Para uma medição adaptada a “quão grandes os movimentos tendem a ser”, outras medidas descritivas são frequentemente usadas:

  • Medidas no estilo True Range (conceitualmente semelhantes ao ATR): calcule uma magnitude de máxima–mínima ou “amplitude” por período e faça a média ao longo do tempo. Isso usa informações de amplitude intradiária, não apenas mudanças de fechamento para fechamento.
  • Percentis de amplitude: estime a distribuição dos retornos absolutos (por exemplo, o 90º percentil de (|r_t|)) dentro de uma janela.

Ao comparar pares principais vs. secundários, aplique o mesmo método, o mesmo comprimento de janela e o mesmo intervalo de amostragem a ambos os pares. Caso contrário, as diferenças podem refletir configurações de medição em vez de variabilidade genuína.

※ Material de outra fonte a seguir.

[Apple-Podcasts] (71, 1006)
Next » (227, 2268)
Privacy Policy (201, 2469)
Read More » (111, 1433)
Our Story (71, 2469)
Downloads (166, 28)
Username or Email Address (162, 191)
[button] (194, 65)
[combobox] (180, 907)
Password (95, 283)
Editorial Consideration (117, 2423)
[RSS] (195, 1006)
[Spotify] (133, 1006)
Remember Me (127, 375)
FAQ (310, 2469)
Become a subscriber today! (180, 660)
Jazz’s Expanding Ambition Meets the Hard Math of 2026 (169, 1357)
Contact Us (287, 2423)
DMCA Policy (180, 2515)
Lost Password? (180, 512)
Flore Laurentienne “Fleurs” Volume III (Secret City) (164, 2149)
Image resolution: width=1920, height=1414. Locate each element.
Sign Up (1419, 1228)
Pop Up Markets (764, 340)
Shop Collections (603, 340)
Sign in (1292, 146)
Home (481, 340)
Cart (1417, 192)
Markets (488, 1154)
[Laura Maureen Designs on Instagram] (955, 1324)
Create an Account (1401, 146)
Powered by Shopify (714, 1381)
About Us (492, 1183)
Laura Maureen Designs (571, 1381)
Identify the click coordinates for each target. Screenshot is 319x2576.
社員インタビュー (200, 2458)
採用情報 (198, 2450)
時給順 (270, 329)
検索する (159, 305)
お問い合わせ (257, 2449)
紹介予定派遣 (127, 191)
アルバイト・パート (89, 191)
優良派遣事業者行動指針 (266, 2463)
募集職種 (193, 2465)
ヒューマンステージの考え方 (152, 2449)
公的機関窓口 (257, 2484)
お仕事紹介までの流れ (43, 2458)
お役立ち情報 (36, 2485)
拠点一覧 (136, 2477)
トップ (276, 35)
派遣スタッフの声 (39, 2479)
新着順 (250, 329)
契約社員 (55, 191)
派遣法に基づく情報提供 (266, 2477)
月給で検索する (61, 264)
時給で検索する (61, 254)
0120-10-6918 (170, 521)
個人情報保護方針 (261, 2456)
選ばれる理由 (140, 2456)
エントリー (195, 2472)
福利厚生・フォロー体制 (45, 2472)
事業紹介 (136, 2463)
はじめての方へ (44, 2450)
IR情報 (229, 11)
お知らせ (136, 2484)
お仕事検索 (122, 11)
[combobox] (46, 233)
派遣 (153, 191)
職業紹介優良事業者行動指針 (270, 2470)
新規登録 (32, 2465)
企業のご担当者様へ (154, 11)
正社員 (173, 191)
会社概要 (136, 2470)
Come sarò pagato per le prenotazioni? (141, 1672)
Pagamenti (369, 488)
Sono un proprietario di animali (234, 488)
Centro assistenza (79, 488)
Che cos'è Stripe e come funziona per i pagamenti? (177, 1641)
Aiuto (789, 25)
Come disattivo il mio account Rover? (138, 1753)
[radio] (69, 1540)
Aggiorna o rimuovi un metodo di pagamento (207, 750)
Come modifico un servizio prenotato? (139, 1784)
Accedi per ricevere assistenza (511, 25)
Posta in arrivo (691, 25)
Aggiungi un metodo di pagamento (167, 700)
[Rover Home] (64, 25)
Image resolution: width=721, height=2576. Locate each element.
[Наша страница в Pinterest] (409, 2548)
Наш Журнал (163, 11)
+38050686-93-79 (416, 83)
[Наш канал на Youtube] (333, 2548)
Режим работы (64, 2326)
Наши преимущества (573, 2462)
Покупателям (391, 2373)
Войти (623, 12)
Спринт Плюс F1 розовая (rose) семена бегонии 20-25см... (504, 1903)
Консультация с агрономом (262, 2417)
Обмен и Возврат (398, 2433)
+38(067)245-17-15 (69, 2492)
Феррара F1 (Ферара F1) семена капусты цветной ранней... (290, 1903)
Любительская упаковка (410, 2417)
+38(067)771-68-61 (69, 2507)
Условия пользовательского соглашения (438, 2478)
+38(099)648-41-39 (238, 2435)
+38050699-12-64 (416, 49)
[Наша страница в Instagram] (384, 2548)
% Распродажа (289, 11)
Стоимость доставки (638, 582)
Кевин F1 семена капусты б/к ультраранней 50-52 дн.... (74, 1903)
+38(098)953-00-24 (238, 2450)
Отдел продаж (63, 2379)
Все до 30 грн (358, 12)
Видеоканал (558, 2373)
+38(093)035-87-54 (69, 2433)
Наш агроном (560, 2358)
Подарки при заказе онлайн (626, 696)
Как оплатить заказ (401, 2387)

Evidência ou exemplo (com premissas explícitas)

Suponha que você tenha preços médios históricos para dois pares de moedas ao longo de um ano e que você amostre fechamentos diários. Você pode calcular retornos logarítmicos diários (r_t) para cada par. Em seguida, calcule o desvio padrão desses retornos diários ao longo do ano. Se você quiser um número comparável em diferentes horizontes, deve declarar uma regra de escala. Uma premissa de escala descritiva comum é que a volatilidade cresce aproximadamente com a raiz quadrada do tempo; no entanto, isso é apenas uma aproximação e pode falhar quando os retornos não são estáveis.

Alternativamente, suponha que você também tenha preços máximos e mínimos diários. Você pode medir o movimento típico calculando uma estatística de amplitude diária (por exemplo, máxima–mínima relativa à abertura ou ao fechamento) e tirando a média ao longo do mesmo ano. Se o par secundário mostrar amplitudes mais amplas durante o dia, a métrica baseada em amplitude pode ser maior mesmo quando os retornos de fechamento para fechamento parecem semelhantes.

Uma conclusão prática de ambos os exemplos: você deve ser capaz de recriar o cálculo a partir das entradas e regras definidas, porque a “evidência” é a estatística de série temporal calculada, não uma narrativa sobre o que o mercado fará em seguida.

Limitações e riscos

Pelo menos um modo de falha material é que a volatilidade depende de como você a mede. Se você mudar a amostragem (diária vs. horária), redefinir retornos (logarítmicos vs. simples) ou ajustar para dados ausentes, a volatilidade calculada pode mudar.

Outras limitações importantes:

  • Custos e incompatibilidade de execução: A maioria dos cálculos de volatilidade usa preços médios ou séries de preços brutas. O risco real de negociação é afetado por spreads de compra e venda, derrapagem e qualidade de execução, que podem diferir entre pares principais e secundários.
  • Mudanças de regime de mercado: A volatilidade histórica pode subir ou cair quando as condições de liquidez ou os regimes de volatilidade mudam. A variabilidade passada não estabelece variabilidade futura.
  • Efeitos de provedor e construção de dados: Diferentes fontes de dados podem tratar feriados, rolagens e valores atípicos de maneiras diferentes. Se essas convenções diferirem entre os pares, a comparação pode ser enviesada.

Devido a essas limitações, as medições de volatilidade são melhor tratadas como estatísticas descritivas da variabilidade observada sob premissas declaradas, não como um preditor independente ou uma certeza sobre o movimento futuro.

Verificação ou próxima pergunta

Para verificar de forma independente uma comparação de volatilidade entre pares principais e secundários, verifique se a mesma definição e configurações de amostragem foram usadas para ambos os pares e se o cálculo pode ser reproduzido a partir da série temporal. Se seus números de volatilidade discordarem entre métodos (desvio padrão de retornos logarítmicos vs. medidas baseadas em amplitude), essa discordância é, por si só, informação sobre como o movimento de preço é distribuído (por exemplo, se o movimento se concentra dentro do dia ou entre fechamentos).

Uma próxima pergunta útil é: Qual horizonte de tempo corresponde ao seu propósito—variabilidade intradiária, variabilidade diária ou variabilidade de várias semanas—e qual frequência de dados você precisa para apoiar esse horizonte?